September To Be Read

I’m a little late getting this going, aren’t I?

Toward the end of August, I picked five books to read for September:
– Ninefox Gambit by Yoon Ha Lee
– The Passion of Artemesia by Susan Vreeland
The Autumn of the Patriarch– by Gabriel Garcia Marquez
– The Sun Also Rises by Ernest Hemingway
– The Time Traveler’s Wife by Audrey Niffenegger

Because I can occasionally be impatient, I started early withe Ninefox Gambit. Sadly, though, I didn’t click with that particular book which is odd, given that I like science fiction. But it was hard for me to tell what was going on and why I should care about the protagonist or the world she inhabited, so I stopped reading and returned it to the library.

Then it was on to The Passion of Artemesia, which had been on my shelf for some time. I think I was destined to like this story- a fictional biography of a woman artist (a master, no less) in Renaissance Italy. Artemesia Gentilleschi may not be my favorite artist of all time, but her work is amazing nonetheless. Vreeland’s story is riveting all the way through, and details what it might have been like for Gentilleschi to stay dedicated to her artistic career in an era when it was believed that women didn’t have the necessary intelligence to do things like read or paint.

So after dealing with two of the books on my TBR list before September even started, I veered away from the list because two eBooks I’d requested at the library were automatically checked out to me. The first was Into Thin Air by Jon Krakauer, an account of a disastrous 1996 expedition to the summit of Mt Everest. It’s a riveting account of Krakauer’s experience on the mountain, where he discusses the energy and effort it takes to do simple things like walk across moderate inclines at elevations above 25,000 feet, and how quickly the weather can change from clear to deadly in a short period of time.
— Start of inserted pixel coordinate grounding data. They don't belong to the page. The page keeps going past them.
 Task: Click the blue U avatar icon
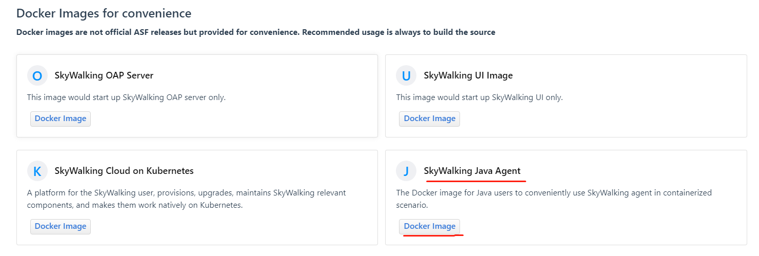pos(406,76)
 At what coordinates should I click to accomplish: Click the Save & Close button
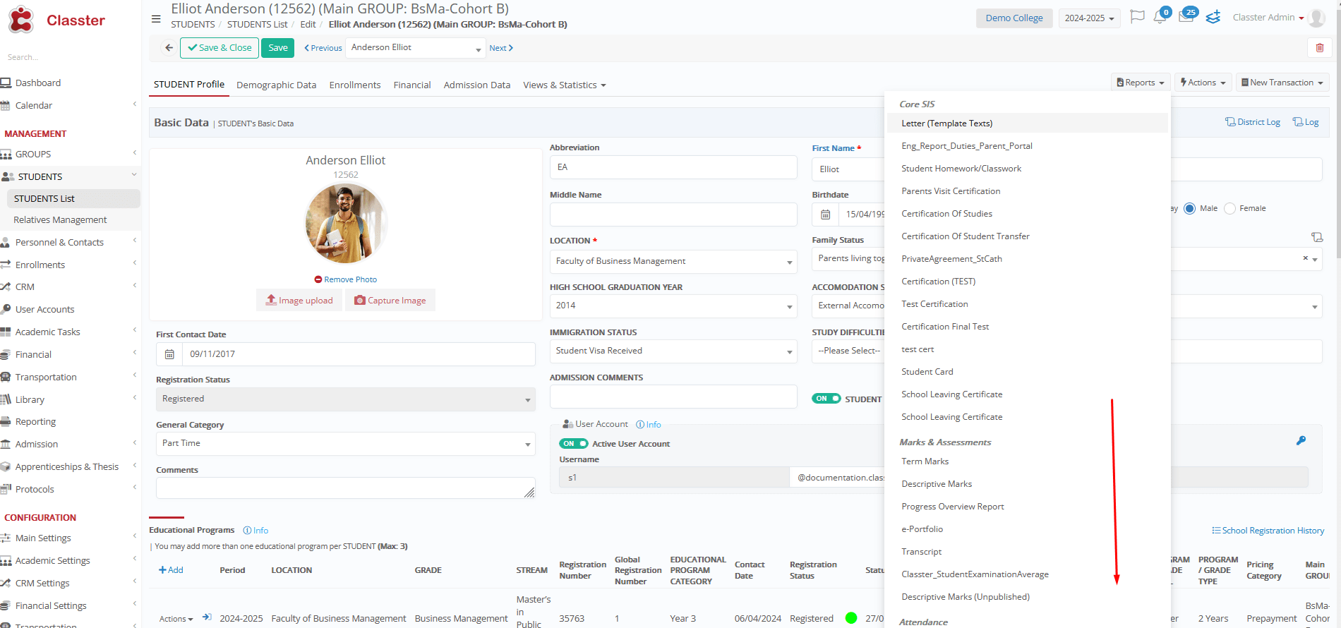pyautogui.click(x=220, y=48)
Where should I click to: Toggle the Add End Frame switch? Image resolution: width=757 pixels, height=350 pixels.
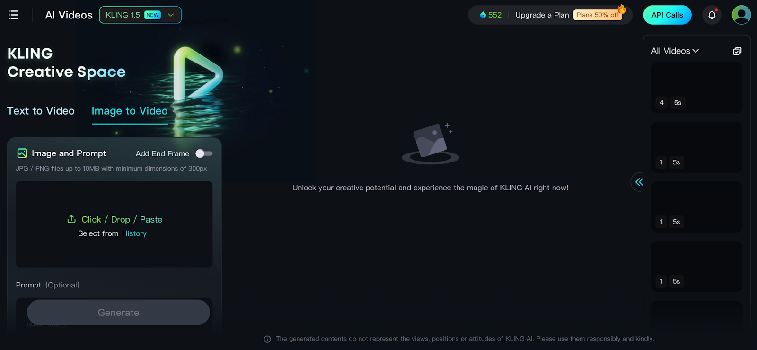pos(204,153)
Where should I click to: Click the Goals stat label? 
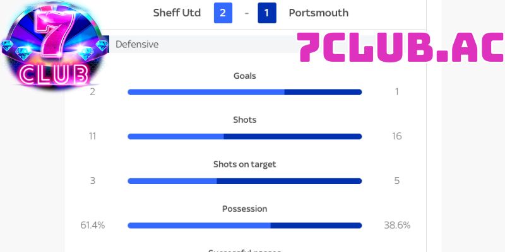click(x=244, y=76)
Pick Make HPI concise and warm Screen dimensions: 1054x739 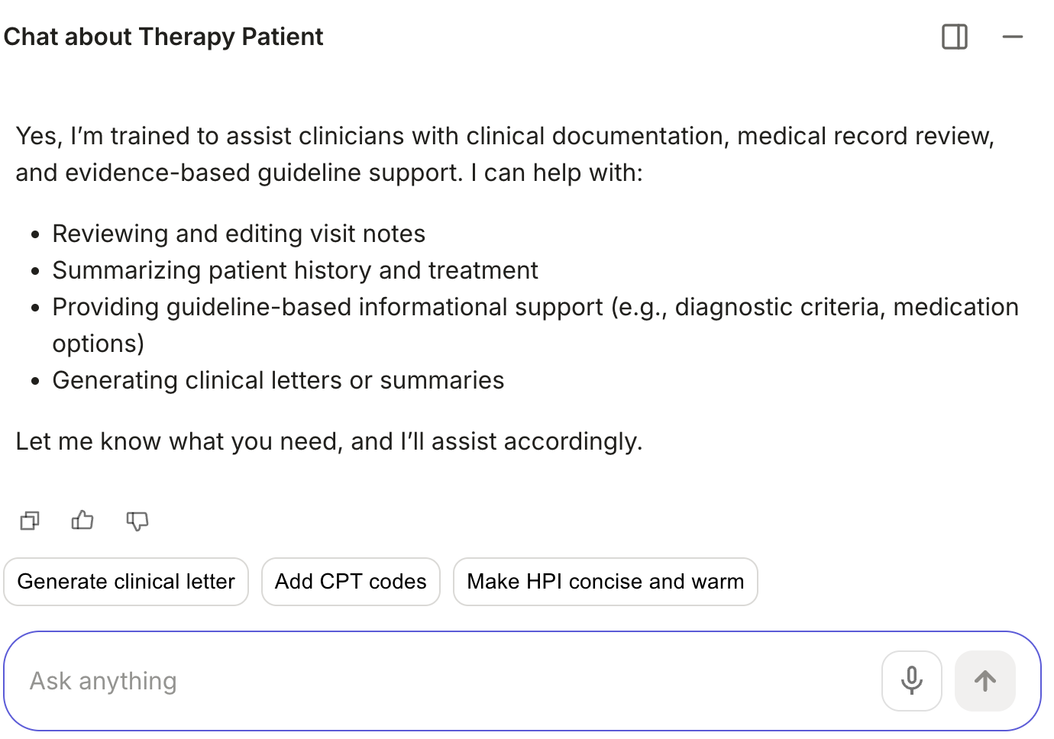(605, 582)
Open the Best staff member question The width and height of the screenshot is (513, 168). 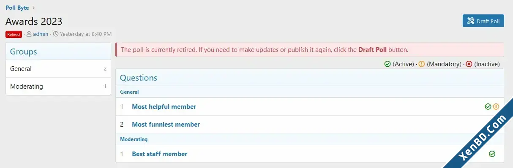(x=160, y=154)
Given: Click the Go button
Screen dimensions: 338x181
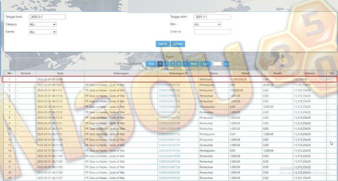Looking at the screenshot, I should tap(226, 64).
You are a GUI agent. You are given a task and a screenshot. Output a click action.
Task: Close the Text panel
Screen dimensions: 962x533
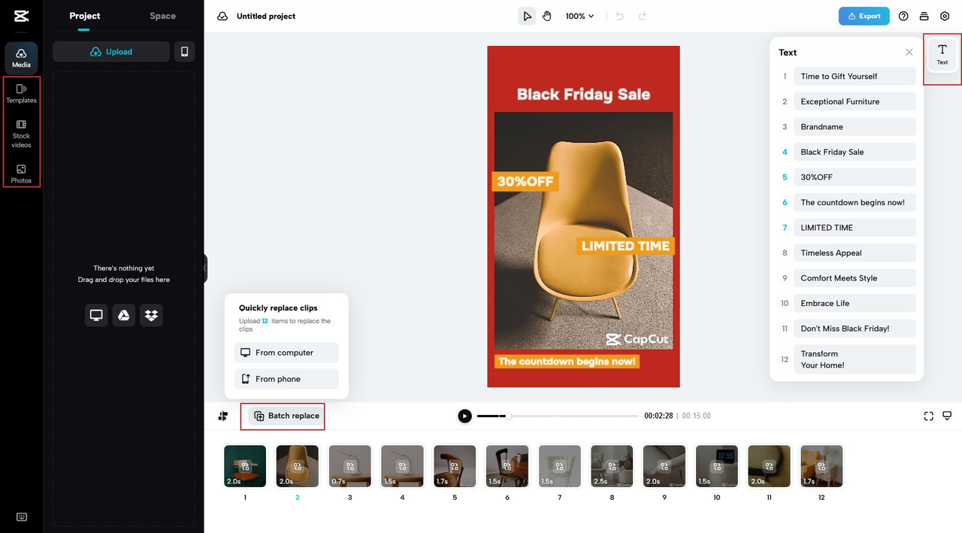(909, 53)
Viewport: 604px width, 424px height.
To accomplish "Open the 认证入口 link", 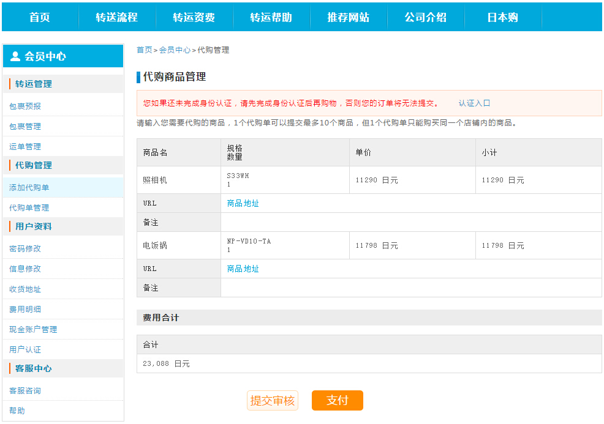I will tap(474, 103).
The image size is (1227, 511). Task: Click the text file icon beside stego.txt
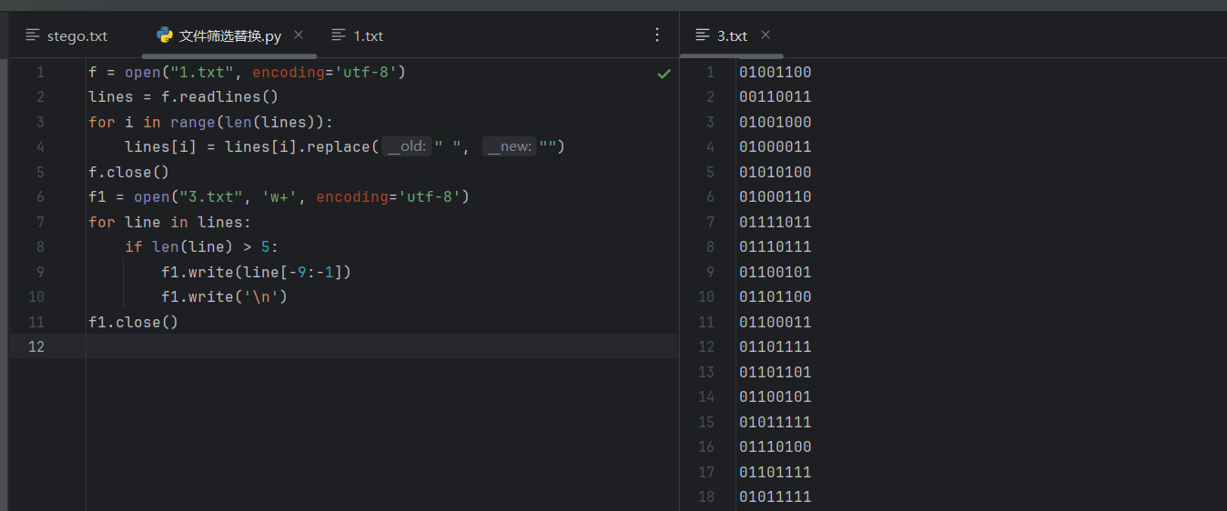[x=33, y=35]
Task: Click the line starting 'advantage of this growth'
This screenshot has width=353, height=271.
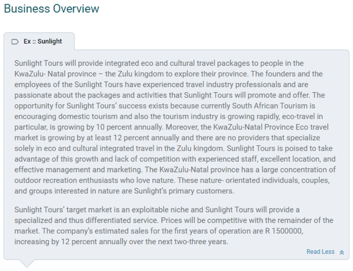Action: point(175,159)
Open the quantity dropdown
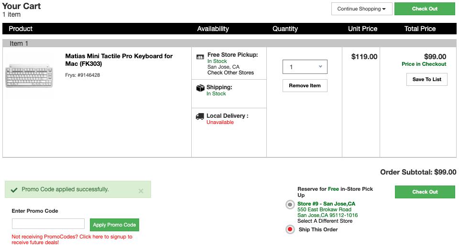This screenshot has height=248, width=459. point(305,67)
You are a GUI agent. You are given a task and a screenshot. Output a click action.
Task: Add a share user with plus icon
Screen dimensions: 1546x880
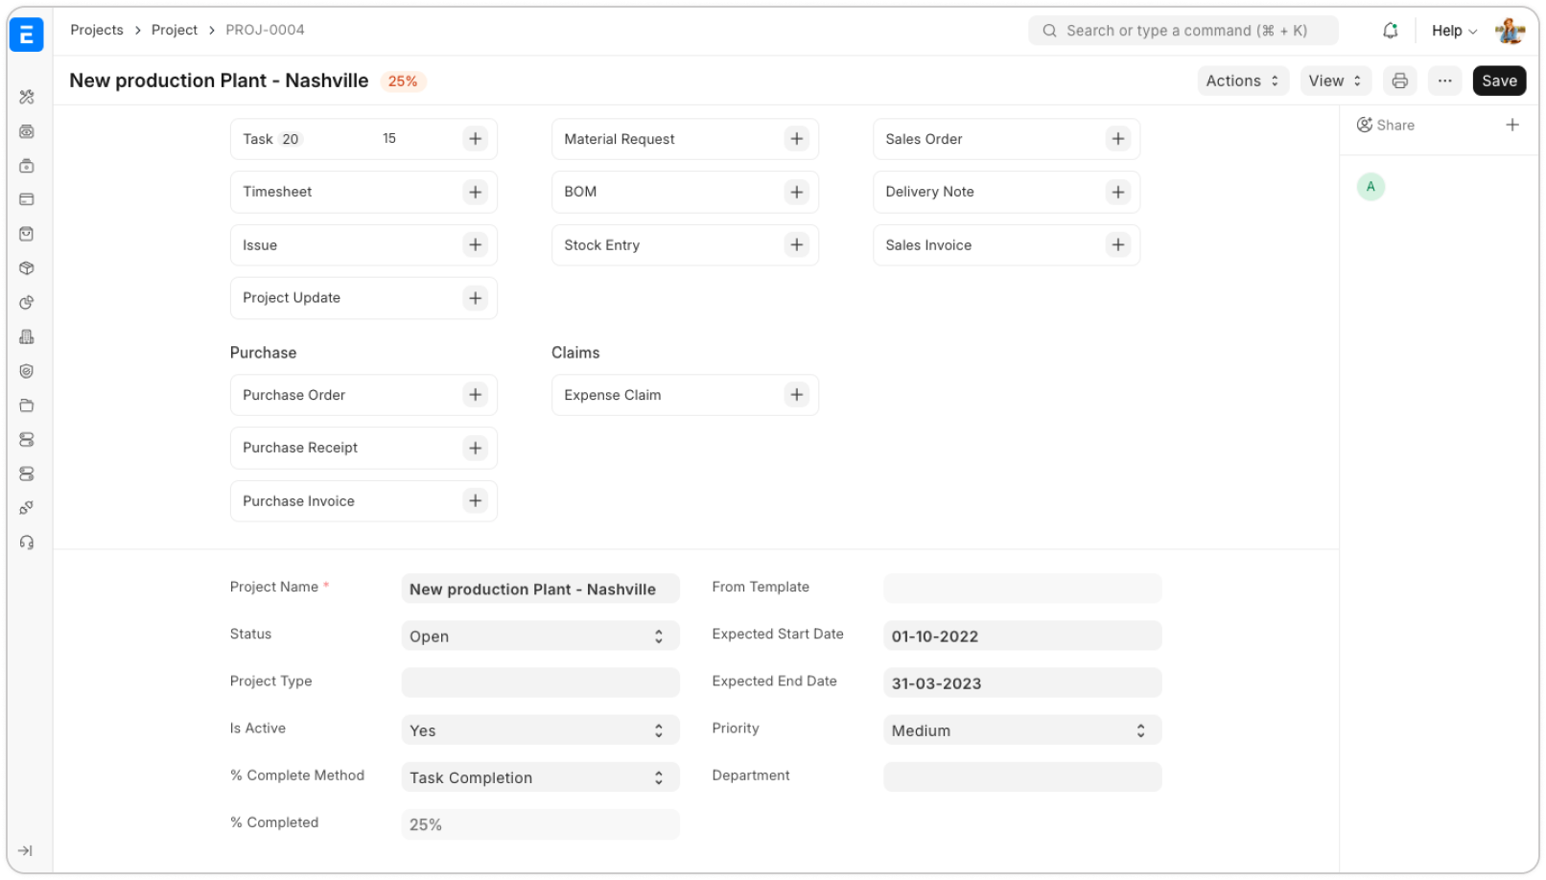point(1511,125)
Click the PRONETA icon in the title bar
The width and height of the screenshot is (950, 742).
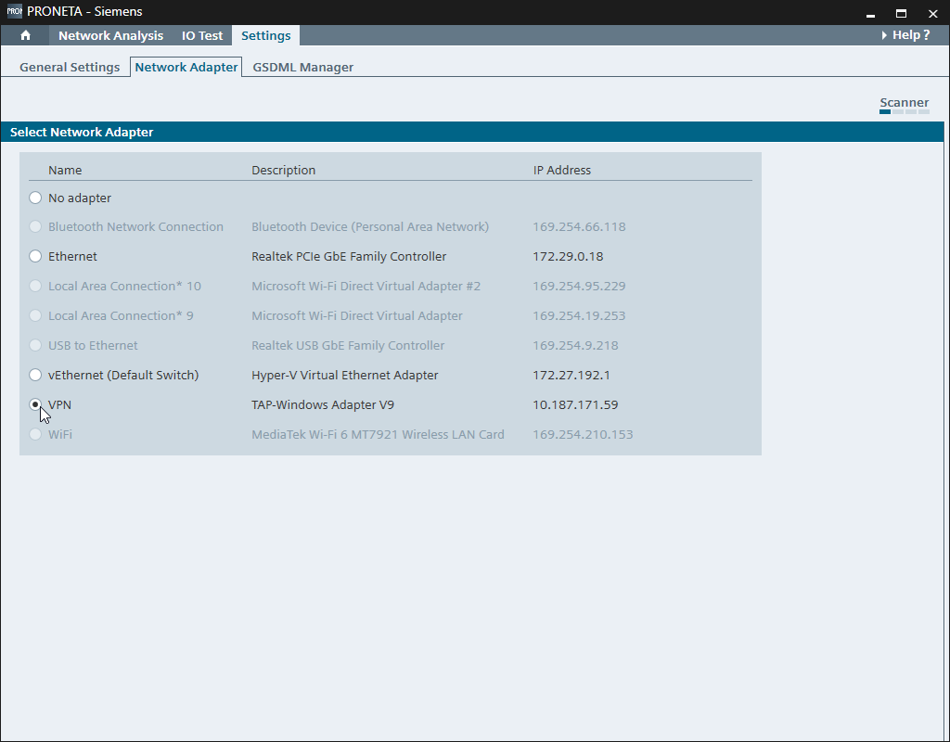[x=13, y=12]

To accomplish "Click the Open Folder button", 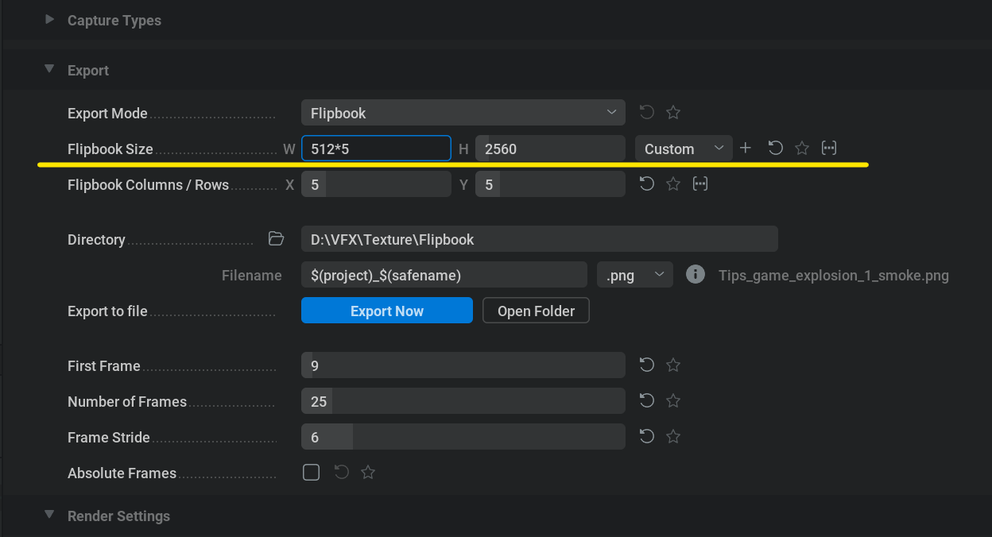I will (536, 311).
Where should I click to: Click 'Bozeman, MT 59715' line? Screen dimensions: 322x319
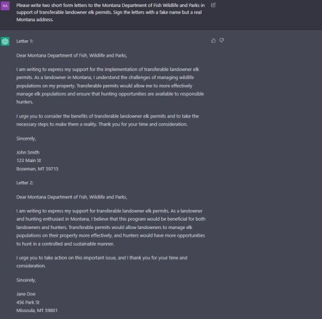coord(38,168)
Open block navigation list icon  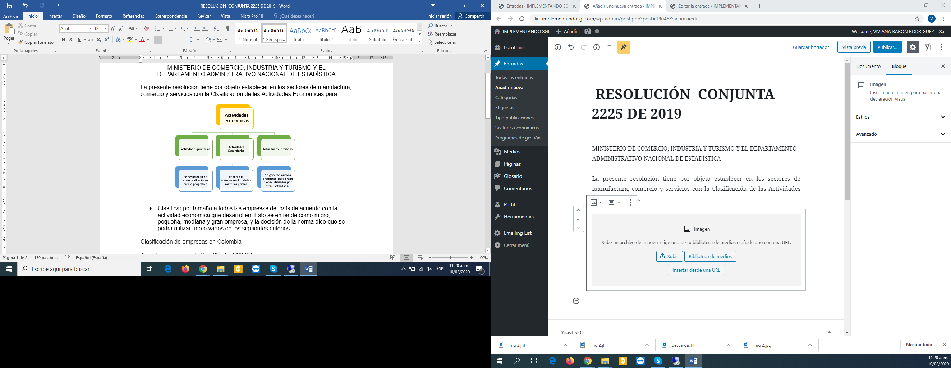[x=610, y=47]
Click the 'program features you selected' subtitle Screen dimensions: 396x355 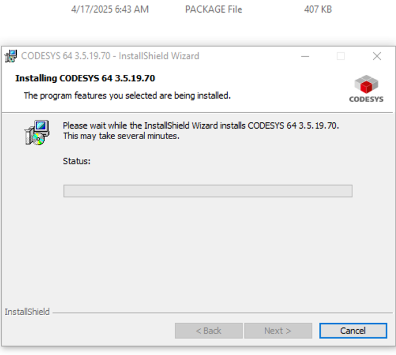click(127, 96)
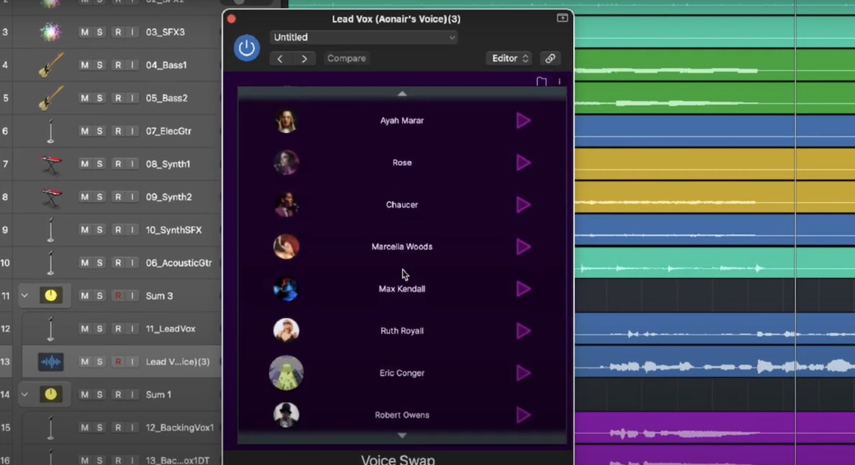Click the keyboard icon on 08_Synth1 track

coord(51,164)
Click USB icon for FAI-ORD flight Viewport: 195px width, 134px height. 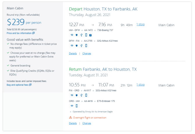click(x=81, y=95)
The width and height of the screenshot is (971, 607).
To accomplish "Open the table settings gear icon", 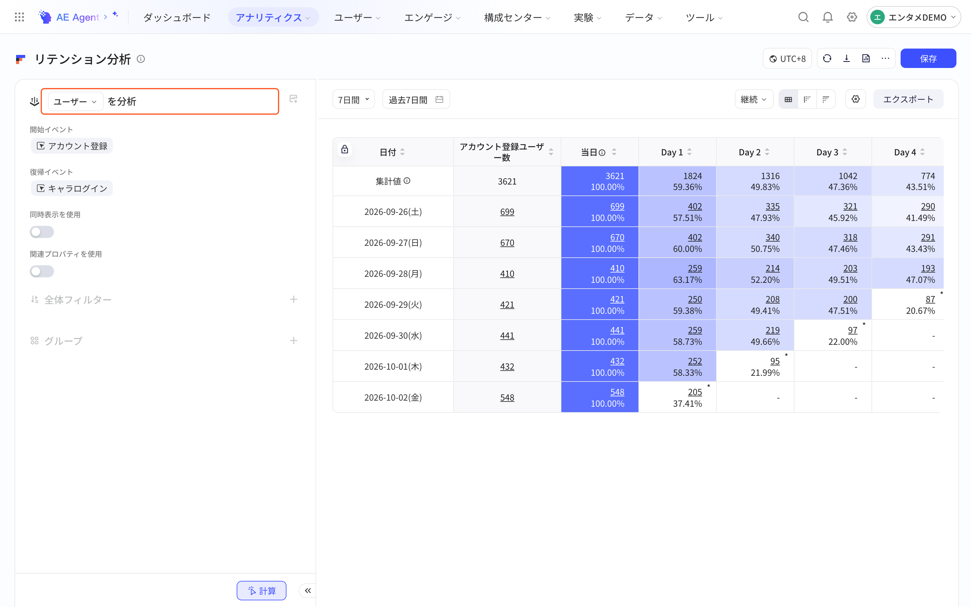I will pyautogui.click(x=855, y=99).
My current read is The Badass Librarians of Timbuktu Joshua Hammerwhich is about a vast library of centuries old Islamic books and manuscripts in Mali that were saved from destruction by some very brave and intrepid librarians who got the books out of the danger zone, right out from under the nose of Al Qaeda. I’m only about 20% of the way through the book, when the focus is on how the library was initially assembled in the 1980s and 90s, but so far it’s super interesting, and I’m looking forward to seeing how they saved the texts.

After that, I’m going to get back to my list. I have most of the month left, and three books to start and finish.

Should be easy, assuming I can get past my sudden obsession with the show, Sleepy Hollow…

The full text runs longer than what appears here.